There was a huge public uproar.  Congress intervenes and says saccharin can be sold if it has a warning label.  Then, in 1991, long-term studies in humans showed very minor efforts towards cancer.  Another study showed that lab rats have a different metabolism that makes them more at risk for bladder cancer. President Clinton (the male version) signed an exception allowing saccharin to be used without the warning label.  The Delaney clause was fudged to suggest that it didn’t cause a “major” risk.  Instead of “any risk”, “major risk” was added. And the warning label could come off.  This is all because we, the consuming public, demand the flavor sweet and want it with no consequences of weight gain.  


So, pink packets are back in the restaurants. It’s only been in the last few years that we have discovered that all sweeteners create habits in us of wanting more and more sweet, and of having less and less plain water.  In fact this column has covered the evidence that shows the correlation between drinking diet sodas and metabolic syndrome.  We don’t know all the details, but our taste receptors do have connections to our internal signaling and tasting sweet sets off some of the same reactions as just plain eating sugar. 


 That’s a hot area of research still to be completely sorted out.  Stay tuned.  Next week, we will cover the “Blue Stuff” and then the “Yellow Stuff”.  Finally, at the end, hope is coming.

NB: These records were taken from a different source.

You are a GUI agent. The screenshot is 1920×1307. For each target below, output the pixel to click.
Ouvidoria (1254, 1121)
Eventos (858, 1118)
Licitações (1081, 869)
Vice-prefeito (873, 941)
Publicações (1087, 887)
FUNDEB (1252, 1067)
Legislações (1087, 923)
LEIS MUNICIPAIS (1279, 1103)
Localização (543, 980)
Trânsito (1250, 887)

As for saccharin, no obvious track record of ”major risk” cancers, overt allergic reactions, no obvious poisoning, even in large doses.  With some reluctance, I’ll state I can’t find much other evidence that saccharin is dangerous.  It’s just not a natural substance.   The early hints that your brain is confused by artificial sweeteners, or your biome in your gut get altered are alarming. These are new ideas that need to be followed.

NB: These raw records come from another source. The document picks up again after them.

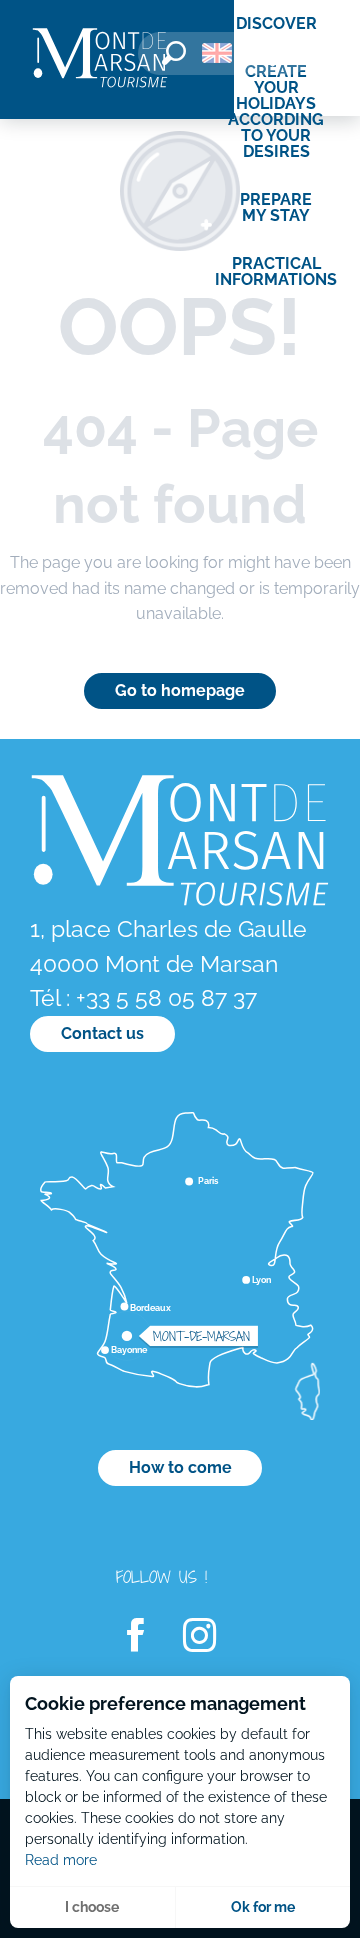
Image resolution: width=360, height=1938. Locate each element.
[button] (174, 53)
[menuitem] (100, 59)
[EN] (217, 53)
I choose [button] (92, 1907)
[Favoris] (275, 56)
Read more (61, 1860)
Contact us (102, 1033)
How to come (180, 1467)
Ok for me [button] (263, 1907)
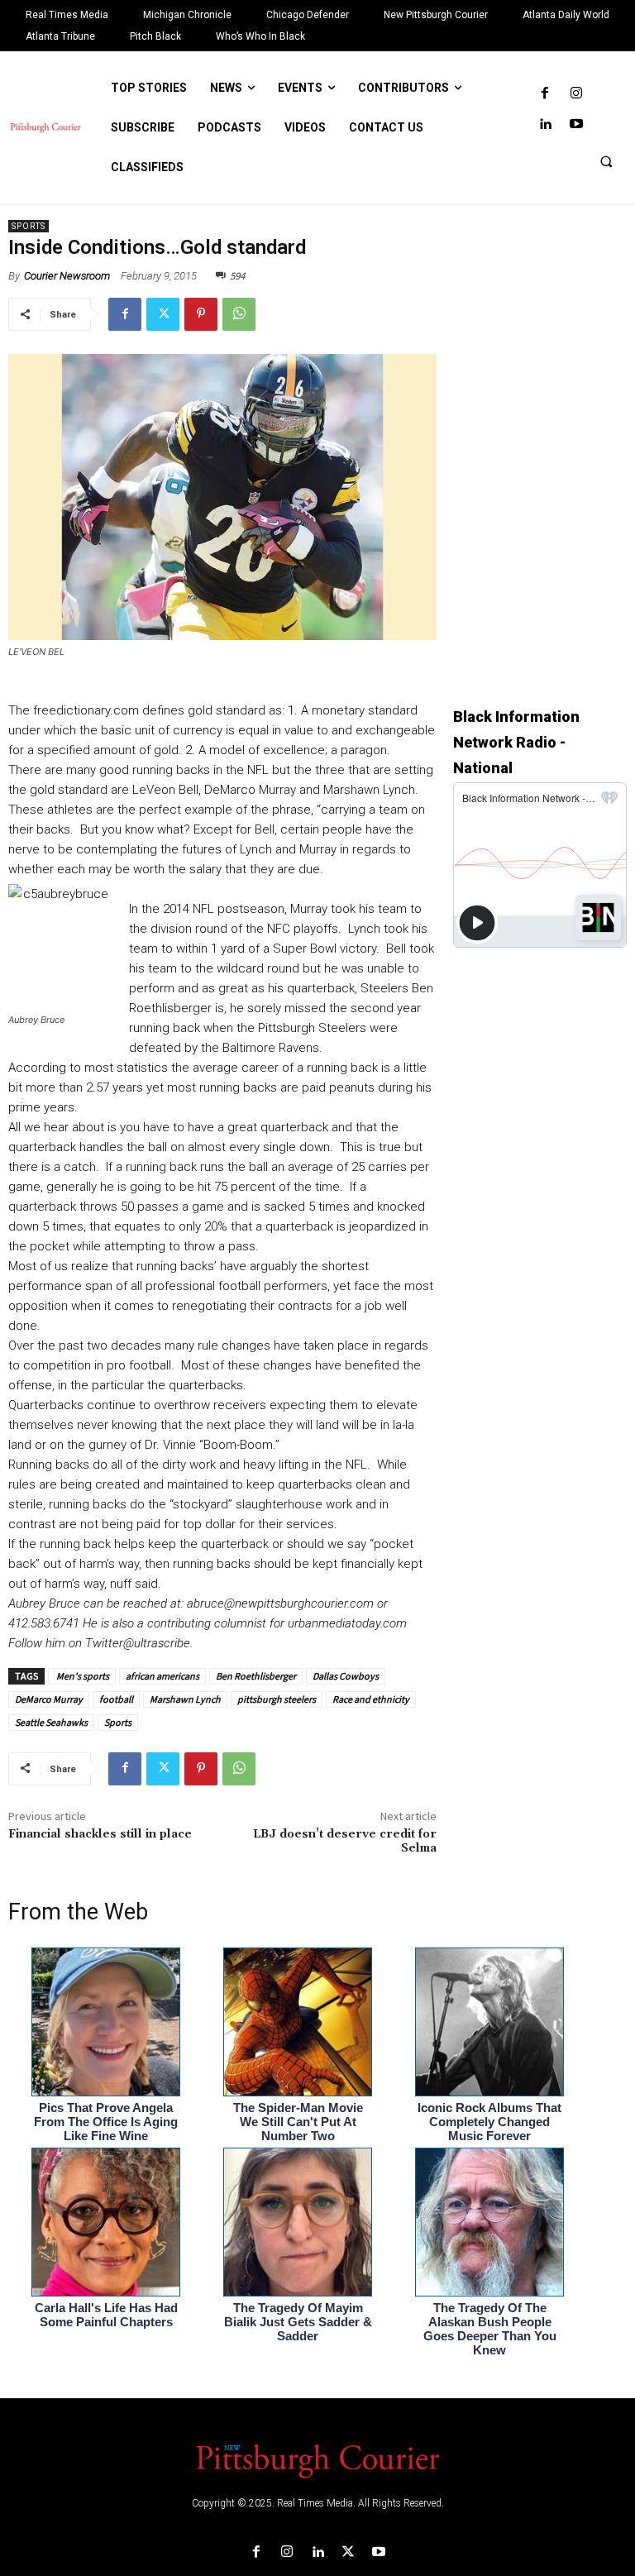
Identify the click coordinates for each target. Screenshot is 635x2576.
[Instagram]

 Points to take away:  1.  Saccharin is an artificial chemical but may be the safest of the sweeteners that are chemically made.  2.  We need to learn about food safety as one of our skills of self-care.   3.  Our addiction to sweet is what we have to personally own.  4.  Our political and economic systems aren’t perfect, and we all need to be aware and speak out to give meaningful voice to reforming it. 

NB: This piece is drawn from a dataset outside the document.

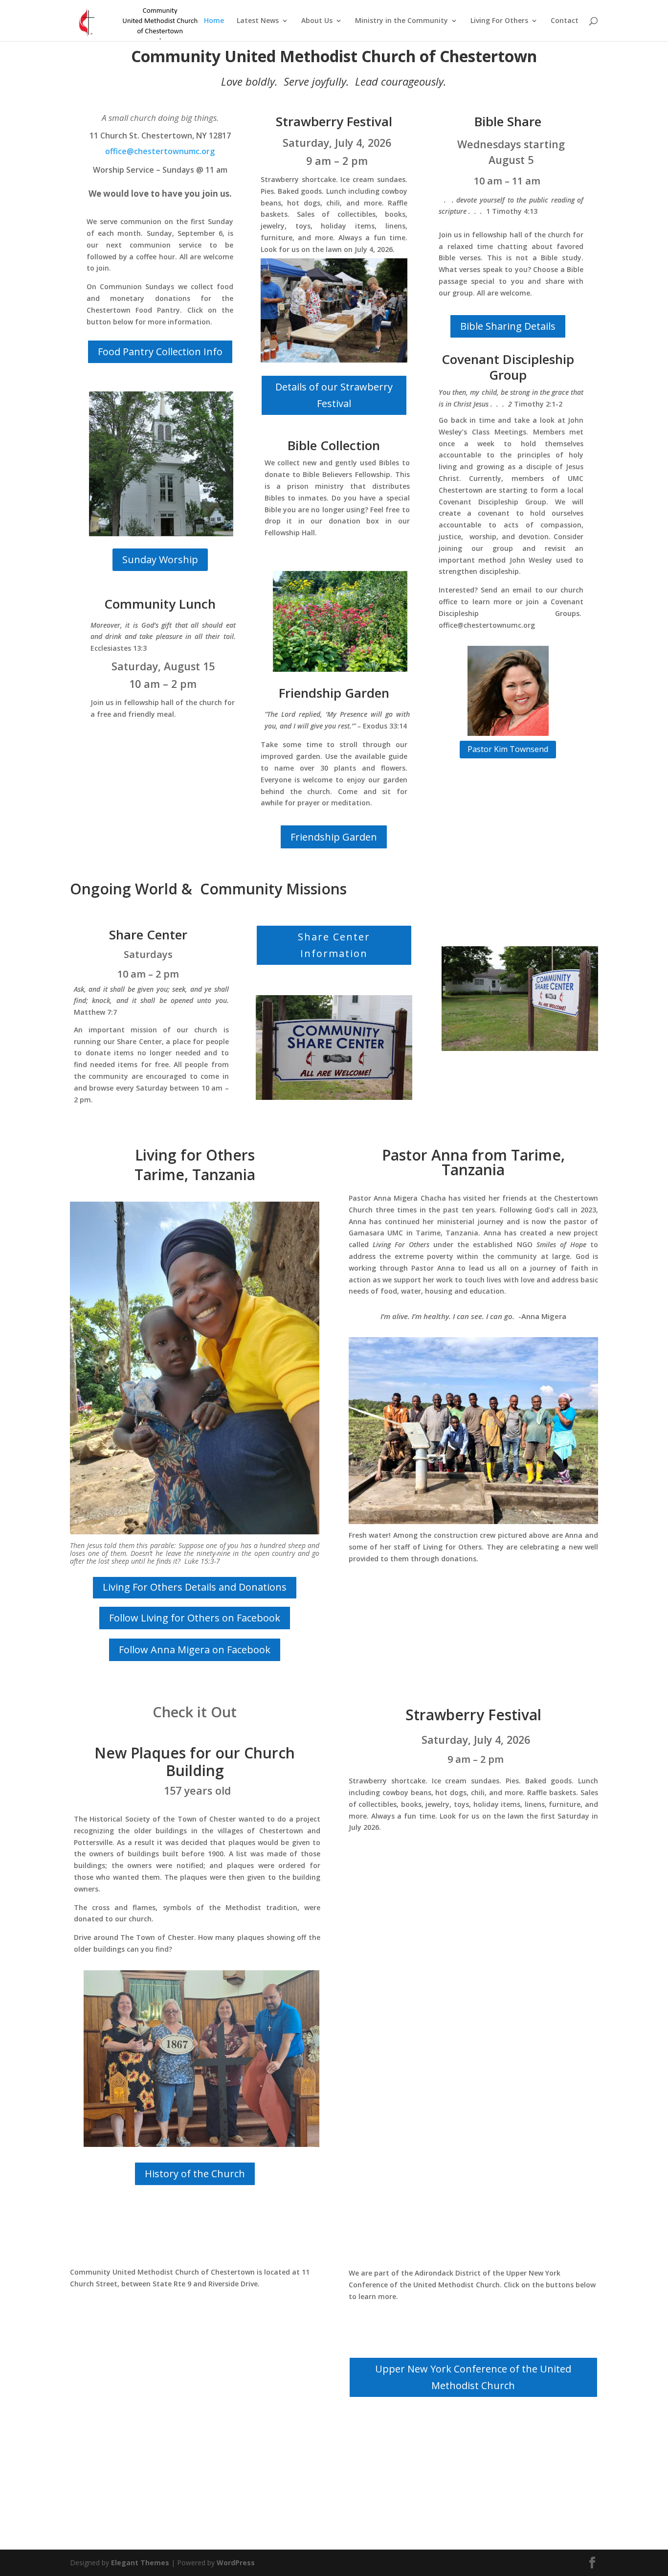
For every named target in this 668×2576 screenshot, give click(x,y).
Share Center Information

WWW.  What Will Work for me.  Saccharin tastes lousy.  It has a “hang to it”, to quote my spouse.  But it is sweet.  And it has a long record of use without the emergence of “major risk” of toxicity yet.  It’s the habit of sweet that probably is the problem.  And my innocence towards the assumption that our food supply is safe is gone.  I now see our food safety system as suspect to manipulation and political pressure.  It’s all about market demand and relative risk.  I’m trying out having my tea less sweet.  So far, not succeeding.  I’m eager to explore alternatives.